** WORK TO COMPLETE **
Below are the records; pull every line that includes "profile".

*** Block opens ***

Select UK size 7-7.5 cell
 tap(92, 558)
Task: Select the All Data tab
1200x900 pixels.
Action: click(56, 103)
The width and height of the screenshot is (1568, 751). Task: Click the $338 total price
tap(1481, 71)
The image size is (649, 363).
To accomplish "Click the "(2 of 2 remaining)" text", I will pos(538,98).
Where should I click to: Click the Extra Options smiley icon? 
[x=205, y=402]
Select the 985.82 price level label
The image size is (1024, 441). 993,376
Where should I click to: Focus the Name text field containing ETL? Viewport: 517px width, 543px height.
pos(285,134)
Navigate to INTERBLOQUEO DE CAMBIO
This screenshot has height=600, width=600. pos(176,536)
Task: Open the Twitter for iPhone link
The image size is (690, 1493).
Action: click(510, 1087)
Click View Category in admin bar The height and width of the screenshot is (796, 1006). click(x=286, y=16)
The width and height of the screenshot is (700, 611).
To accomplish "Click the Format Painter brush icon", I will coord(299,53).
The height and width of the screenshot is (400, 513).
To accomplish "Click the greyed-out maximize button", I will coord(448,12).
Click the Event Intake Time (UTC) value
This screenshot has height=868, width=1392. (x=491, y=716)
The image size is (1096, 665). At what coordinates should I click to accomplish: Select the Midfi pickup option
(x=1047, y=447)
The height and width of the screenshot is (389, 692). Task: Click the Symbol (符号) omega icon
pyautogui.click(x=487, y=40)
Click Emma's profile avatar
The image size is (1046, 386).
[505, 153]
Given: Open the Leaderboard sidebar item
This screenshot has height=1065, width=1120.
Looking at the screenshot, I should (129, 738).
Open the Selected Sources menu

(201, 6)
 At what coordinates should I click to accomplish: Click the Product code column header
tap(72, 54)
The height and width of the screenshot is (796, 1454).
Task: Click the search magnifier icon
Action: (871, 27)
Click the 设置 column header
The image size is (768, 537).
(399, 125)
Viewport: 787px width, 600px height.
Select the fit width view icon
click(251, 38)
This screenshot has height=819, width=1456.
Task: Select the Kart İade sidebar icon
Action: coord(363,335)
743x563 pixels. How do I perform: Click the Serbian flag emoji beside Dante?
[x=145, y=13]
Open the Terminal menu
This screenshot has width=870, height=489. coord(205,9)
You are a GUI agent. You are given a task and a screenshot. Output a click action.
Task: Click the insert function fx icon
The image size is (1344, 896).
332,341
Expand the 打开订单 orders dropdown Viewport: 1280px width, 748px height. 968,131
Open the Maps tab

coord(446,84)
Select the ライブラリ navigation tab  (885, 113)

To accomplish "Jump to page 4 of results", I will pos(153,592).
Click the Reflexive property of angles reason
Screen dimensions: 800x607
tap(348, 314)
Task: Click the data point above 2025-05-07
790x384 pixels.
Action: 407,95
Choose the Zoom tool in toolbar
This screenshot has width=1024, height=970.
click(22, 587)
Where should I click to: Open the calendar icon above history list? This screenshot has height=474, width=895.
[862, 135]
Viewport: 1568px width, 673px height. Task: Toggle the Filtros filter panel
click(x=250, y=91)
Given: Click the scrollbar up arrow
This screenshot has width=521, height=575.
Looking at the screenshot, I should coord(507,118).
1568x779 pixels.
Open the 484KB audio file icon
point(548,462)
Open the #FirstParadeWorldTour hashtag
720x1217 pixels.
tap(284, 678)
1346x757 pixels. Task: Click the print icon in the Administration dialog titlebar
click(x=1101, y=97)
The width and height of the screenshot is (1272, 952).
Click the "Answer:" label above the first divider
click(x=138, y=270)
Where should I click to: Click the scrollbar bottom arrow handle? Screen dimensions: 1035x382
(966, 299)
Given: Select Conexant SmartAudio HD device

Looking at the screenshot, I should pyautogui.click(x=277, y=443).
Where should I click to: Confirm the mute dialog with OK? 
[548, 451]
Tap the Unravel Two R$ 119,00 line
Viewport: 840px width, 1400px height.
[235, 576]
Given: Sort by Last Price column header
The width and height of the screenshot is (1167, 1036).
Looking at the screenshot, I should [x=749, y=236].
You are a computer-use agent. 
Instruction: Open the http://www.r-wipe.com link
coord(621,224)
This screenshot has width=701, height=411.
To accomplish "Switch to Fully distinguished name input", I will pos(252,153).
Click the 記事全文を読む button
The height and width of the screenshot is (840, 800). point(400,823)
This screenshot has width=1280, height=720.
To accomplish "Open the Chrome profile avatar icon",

*** Block closes ***

** YOUR RESPONSE **
Click Emma's profile avatar
To accomplish "Open the Chrome profile avatar icon",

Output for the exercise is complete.